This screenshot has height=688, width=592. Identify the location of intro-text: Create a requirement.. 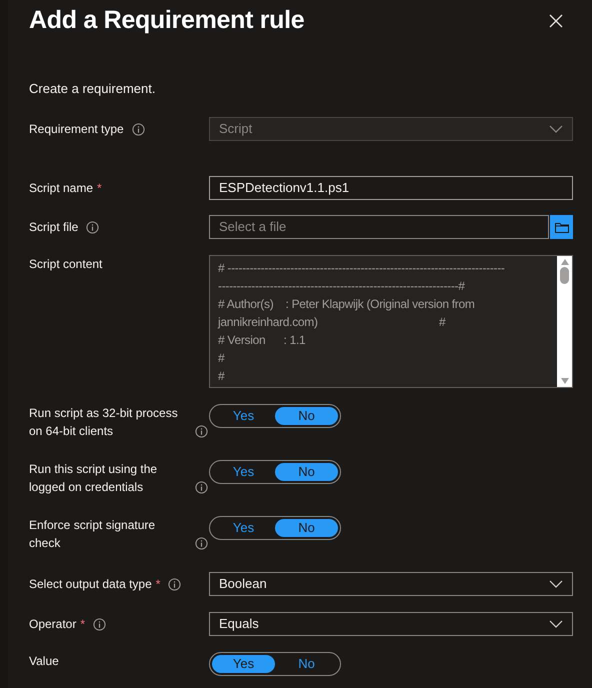
(92, 89).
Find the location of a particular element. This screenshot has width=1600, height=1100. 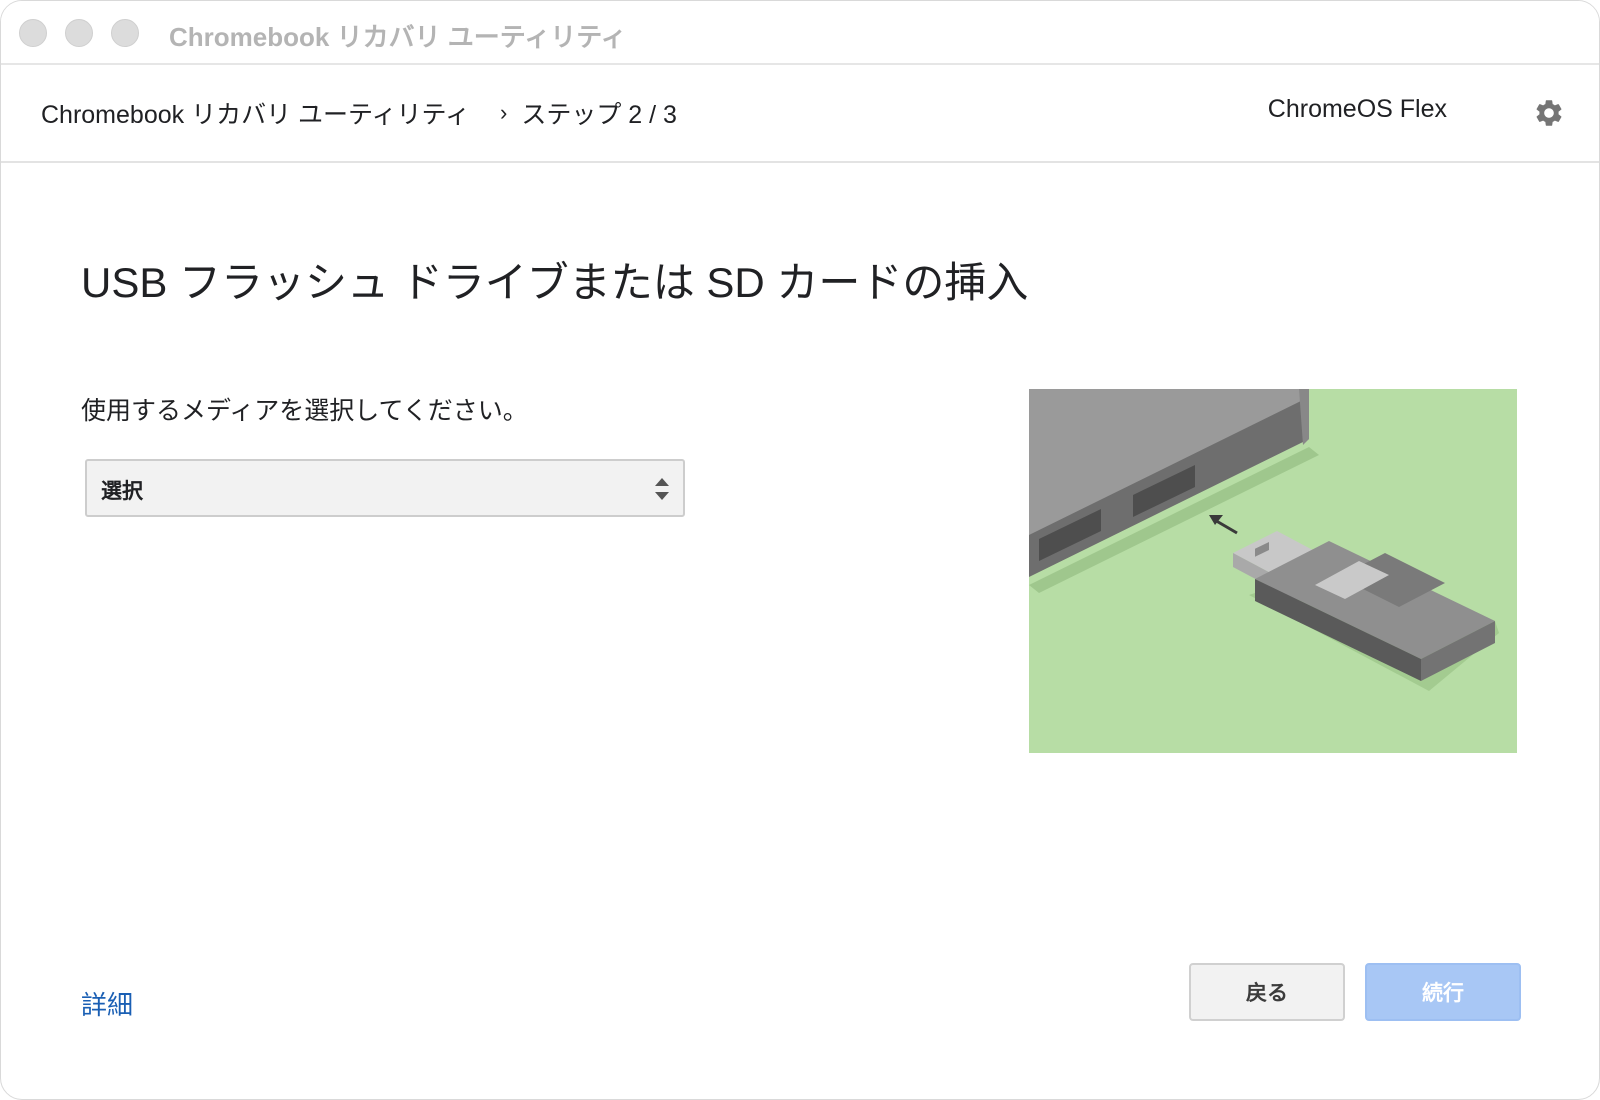

breadcrumb: Chromebook リカバリ ユーティリティ › ステップ 2 / 3 is located at coordinates (359, 113).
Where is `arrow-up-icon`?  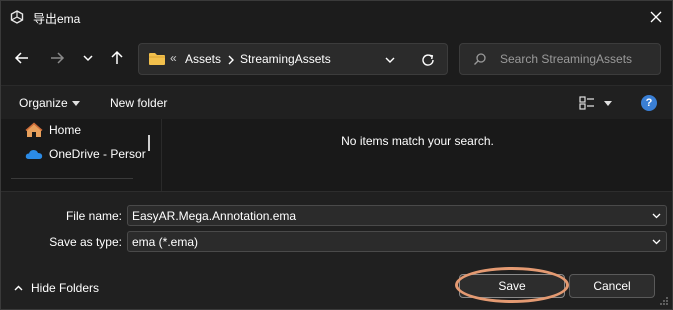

Prompt: Render the records above as a numbered list with one line per item, skipping blank lines and omitting the pictures.

Task output:
1. This screenshot has height=688, width=592. Identify the location of intro-text: Create a requirement.. 
2. (92, 89).
3. Find the location of a particular element. This screenshot has width=1600, height=1100. 
4. breadcrumb: Chromebook リカバリ ユーティリティ › ステップ 2 / 3 is located at coordinates (359, 113).
5. Where is `arrow-up-icon`?  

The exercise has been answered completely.